Population pharmacokinetic and pharmacodynamic analysis to support treatment optimization of combination chemotherapy with indisulam and carboplatin

Abstract

WHAT IS ALREADY KNOWN ABOUT THIS SUBJECT • Chemotherapy with indisulam in combination with a standard dose of carboplatin was not well tolerated in a 3‐weekly regimen in a Phase I dose escalation study. • Myelosuppression was the dose limiting toxicity. • This pharmacokinetic–pharmacodynamic (PK–PD) study was performed to suggest a dosing regimen for the combination therapy indisulam–carboplatin that is well tolerated in patients.

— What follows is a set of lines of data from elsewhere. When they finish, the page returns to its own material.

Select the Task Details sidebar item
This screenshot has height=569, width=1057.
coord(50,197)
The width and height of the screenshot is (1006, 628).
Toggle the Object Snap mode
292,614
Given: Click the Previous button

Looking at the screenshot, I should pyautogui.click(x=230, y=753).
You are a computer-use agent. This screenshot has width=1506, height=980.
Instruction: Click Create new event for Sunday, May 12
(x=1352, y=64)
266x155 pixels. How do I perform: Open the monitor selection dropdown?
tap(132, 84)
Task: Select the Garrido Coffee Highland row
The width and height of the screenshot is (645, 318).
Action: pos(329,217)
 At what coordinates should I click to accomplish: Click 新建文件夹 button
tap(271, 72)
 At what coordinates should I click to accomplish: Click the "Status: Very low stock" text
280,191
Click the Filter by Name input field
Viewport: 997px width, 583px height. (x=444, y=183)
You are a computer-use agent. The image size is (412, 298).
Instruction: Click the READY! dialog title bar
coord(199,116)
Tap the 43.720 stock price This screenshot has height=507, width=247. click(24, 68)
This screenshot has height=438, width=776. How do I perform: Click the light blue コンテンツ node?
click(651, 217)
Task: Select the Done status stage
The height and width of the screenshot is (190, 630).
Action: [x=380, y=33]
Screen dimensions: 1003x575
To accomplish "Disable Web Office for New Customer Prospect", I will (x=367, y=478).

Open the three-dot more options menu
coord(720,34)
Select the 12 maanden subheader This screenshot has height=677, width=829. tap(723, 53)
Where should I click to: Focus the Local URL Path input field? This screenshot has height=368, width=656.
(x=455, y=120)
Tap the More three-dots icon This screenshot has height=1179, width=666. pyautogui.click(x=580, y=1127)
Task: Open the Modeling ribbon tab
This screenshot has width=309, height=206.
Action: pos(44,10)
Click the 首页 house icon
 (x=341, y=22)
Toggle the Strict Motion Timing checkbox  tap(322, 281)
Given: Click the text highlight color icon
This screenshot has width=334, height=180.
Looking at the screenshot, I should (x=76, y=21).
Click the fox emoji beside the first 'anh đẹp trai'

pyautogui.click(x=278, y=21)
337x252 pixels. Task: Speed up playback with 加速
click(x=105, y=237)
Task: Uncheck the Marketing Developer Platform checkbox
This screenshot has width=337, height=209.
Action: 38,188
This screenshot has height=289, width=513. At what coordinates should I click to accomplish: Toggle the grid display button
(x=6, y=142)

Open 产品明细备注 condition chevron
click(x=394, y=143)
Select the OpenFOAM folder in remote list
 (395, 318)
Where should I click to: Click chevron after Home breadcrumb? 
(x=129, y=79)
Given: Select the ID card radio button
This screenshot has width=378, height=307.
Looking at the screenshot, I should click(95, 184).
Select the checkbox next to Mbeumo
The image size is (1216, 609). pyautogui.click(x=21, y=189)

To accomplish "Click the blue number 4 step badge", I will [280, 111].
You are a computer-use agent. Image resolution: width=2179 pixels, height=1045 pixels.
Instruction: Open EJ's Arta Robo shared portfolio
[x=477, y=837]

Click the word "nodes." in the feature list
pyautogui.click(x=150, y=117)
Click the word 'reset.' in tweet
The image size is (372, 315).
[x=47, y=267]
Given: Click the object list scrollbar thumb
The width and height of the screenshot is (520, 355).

WHAT THIS STUDY ADDS • This PK–PD study supports the selection of indisulam 500 mg m⁻² and a dose of carboplatin to achieve an AUC of 6 mg min⁻¹ ml⁻¹ in a 4‐weekly regimen as the recommended dose for future studies. AIMS Indisulam and carboplatin have shown synergistic activity in preclinical studies. In a dose escalation study of the combination, a treatment delay was frequently required in a 3‐weekly regimen to allow recovery from myelosuppression from previous cycles. A 4‐weekly regimen was better tolerated, but had a decreased dose‐intensity which may compromise efficacy. The aims of this study were (i) to develop a pharmacokinetic–pharmacodynamic (PK–PD) model to describe the myelosuppressive effect of the combination, and (ii) to use this model to select a dosing regimen for Phase II evaluation. METHODS Sixteen patients were treated at four different dose levels of indisulam (1‐h infusion on day 1) and carboplatin (30‐min infusion on day 2). Pharmacokinetic data were analysed with nonlinear mixed effects modelling. A semiphysiological model describing chemotherapy‐induced myelosuppression characterized the relationship between the pharmacokinetics and the haematological toxicity of indisulam and carboplatin. A simulation study was performed to evaluate the tolerability and dose‐intensity for 3‐weekly and 4‐weekly treatment regimens. RESULTS The PK–PD model described the pharmacokinetics and the myelosuppressive effect of indisulam and carboplatin. The risk of a treatment delay at cycle 2 due to myelosuppression was unacceptably high (34–65%) in a 3‐weekly regimen for various dose levels (350–600 mg m⁻² indisulam in combination with carboplatin to achieve an AUC of 4–6 mg min⁻¹ ml⁻¹). This risk was acceptable for a 4‐weekly regimen (9–24%), which is in line with the clinical study results. CONCLUSIONS This PK–PD study supports the selection of indisulam 500 mg m⁻² and a dose of carboplatin to achieve an AUC of 6 mg min⁻¹ ml⁻¹ in a 4‐weekly regimen as the recommended dose for future studies.